Caron completed a bachelor's degree in natural history at the Université Blaise Pascal, Clermont-Ferrand in 1997 and his Diplôme d'études approfondies in palaeontology, sedimentology and chronology from the University Claude-Bernard, Lyon in 1999. His thesis focused on the problematic Burgess Shale animal Banffia constricta. Jean-Bernard Caron volunteered as a field assistant at the Burgess Shale in 1998 and, in 1999 and 2000, participated in the last two seasons led by Desmond Collins, then Curator of Invertebrate Palaeontology at the Royal Ontario Museum (ROM). He also spent several months at the ROM as a technical assistant, preparing Burgess Shale material. Caron completed his PhD on the taphonomy and palaeoecology of the Burgess Shale at the University of Toronto in the winter of 2004; in 2005 he won an NSERC postdoctoral fellowship to work on the Chengjiang Biota in order to compare it to the Burgess Shale biota.
Caron is currently the curator of invertebrate palaeontology at the Royal Ontario Museum. He held the position of associate chair of invertebrate palaeontology from 2006 to 2010.

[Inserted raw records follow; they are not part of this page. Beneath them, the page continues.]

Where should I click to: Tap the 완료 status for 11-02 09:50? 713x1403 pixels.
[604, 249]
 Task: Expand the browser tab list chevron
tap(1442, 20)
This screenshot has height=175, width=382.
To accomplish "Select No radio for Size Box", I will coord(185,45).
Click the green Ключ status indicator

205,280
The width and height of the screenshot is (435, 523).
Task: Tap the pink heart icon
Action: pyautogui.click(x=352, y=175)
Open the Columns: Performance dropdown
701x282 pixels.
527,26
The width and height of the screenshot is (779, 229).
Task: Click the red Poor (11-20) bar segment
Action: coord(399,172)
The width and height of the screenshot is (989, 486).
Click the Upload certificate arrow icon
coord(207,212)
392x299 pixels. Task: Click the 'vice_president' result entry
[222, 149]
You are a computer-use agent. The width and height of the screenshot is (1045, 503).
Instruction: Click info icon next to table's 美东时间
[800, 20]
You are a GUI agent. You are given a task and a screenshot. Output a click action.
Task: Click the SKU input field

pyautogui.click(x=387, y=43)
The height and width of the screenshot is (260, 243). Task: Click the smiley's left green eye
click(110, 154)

His collaborative research program focuses mainly on the taphonomy, ecology, phylogeny, and biodiversity of Burgess Shale animals. The study material for his work comes mainly from the Royal Ontario Museum collections, the world's largest repository of Burgess Shale material, with over 150,000 specimens. Caron's work includes the description of new invertebrate species (Herpetogaster, Orthrozanclus, Siphusauctum, Yawunik, and Surusicaris) as well as poorly known invertebrate species (Hurdia and Spartobranchus), and has also involved the redescription of Pikaia, a primitive chordate, and Metaspriggina, a primitive fish. Several animals–Odontogriphus, Wiwaxia, , and Hallucigenia–had previously been regarded as new phyla by Stephen Jay Gould, but have now been reinterpreted as primitive members of known animal groups (stem groups). Caron leads regular fieldwork activities in the Canadian Rockies and discovered an important new Burgess Shale site near Marble Canyon in Kootenay National Park in 2012.